■ Instructions for the task
Repeat only the lines below from the one that contains "You are a GUI" through the final line, exactly. Omit pictures.

── Recorded data ──

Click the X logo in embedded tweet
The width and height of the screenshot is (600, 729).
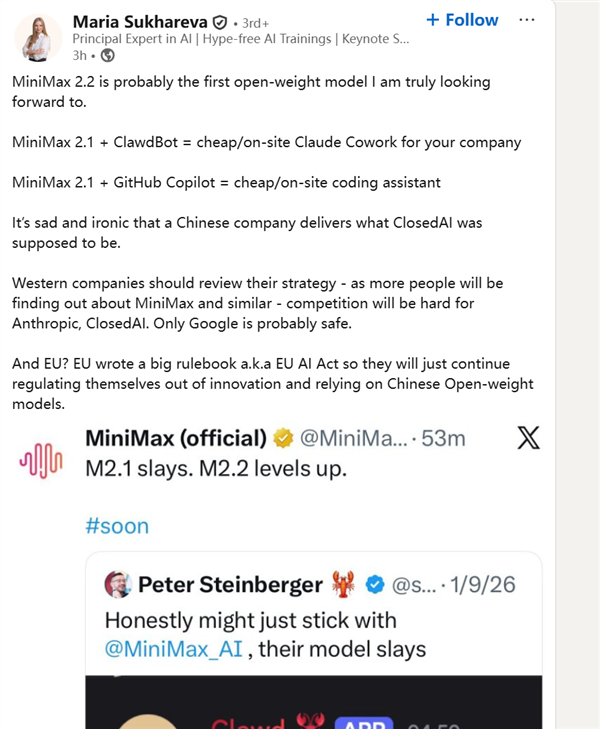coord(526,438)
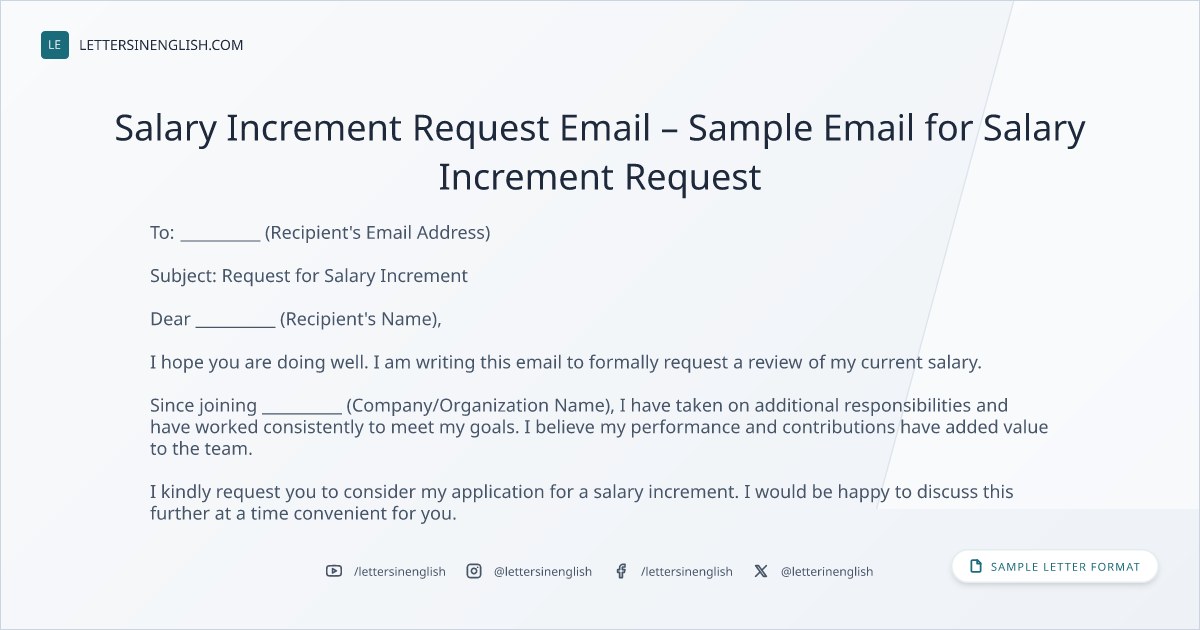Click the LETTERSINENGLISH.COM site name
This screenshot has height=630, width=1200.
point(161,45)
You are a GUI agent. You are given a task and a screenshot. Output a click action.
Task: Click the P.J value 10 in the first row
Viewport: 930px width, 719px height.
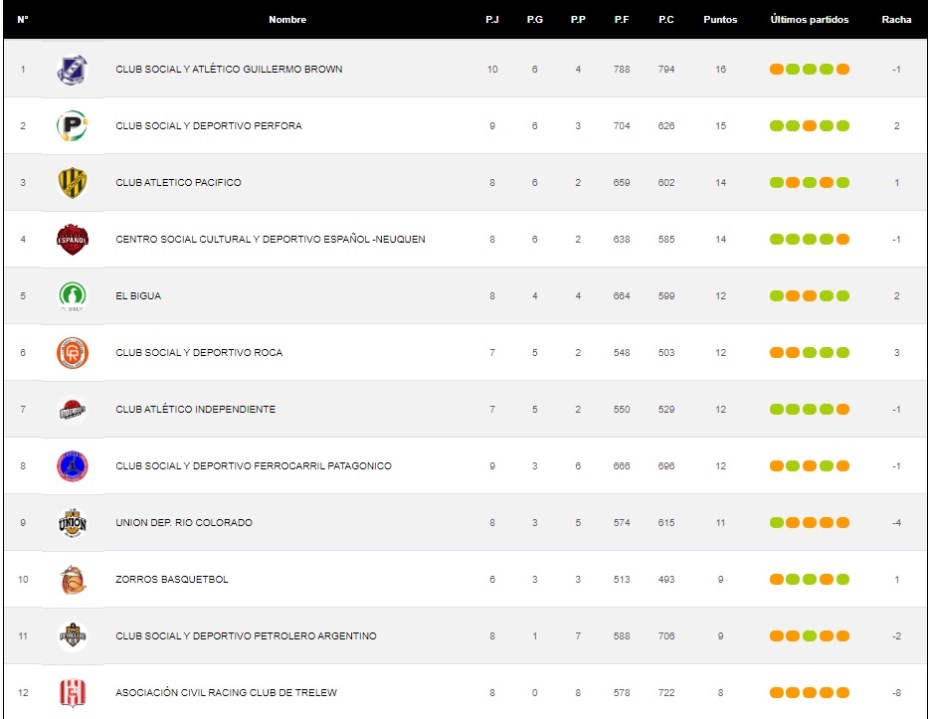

───

■ Output
You are a GUI agent. You are given a task and a screenshot. Output a click action.
Task: Click the P.J value 10 in the first row
Viewport: 930px width, 719px height.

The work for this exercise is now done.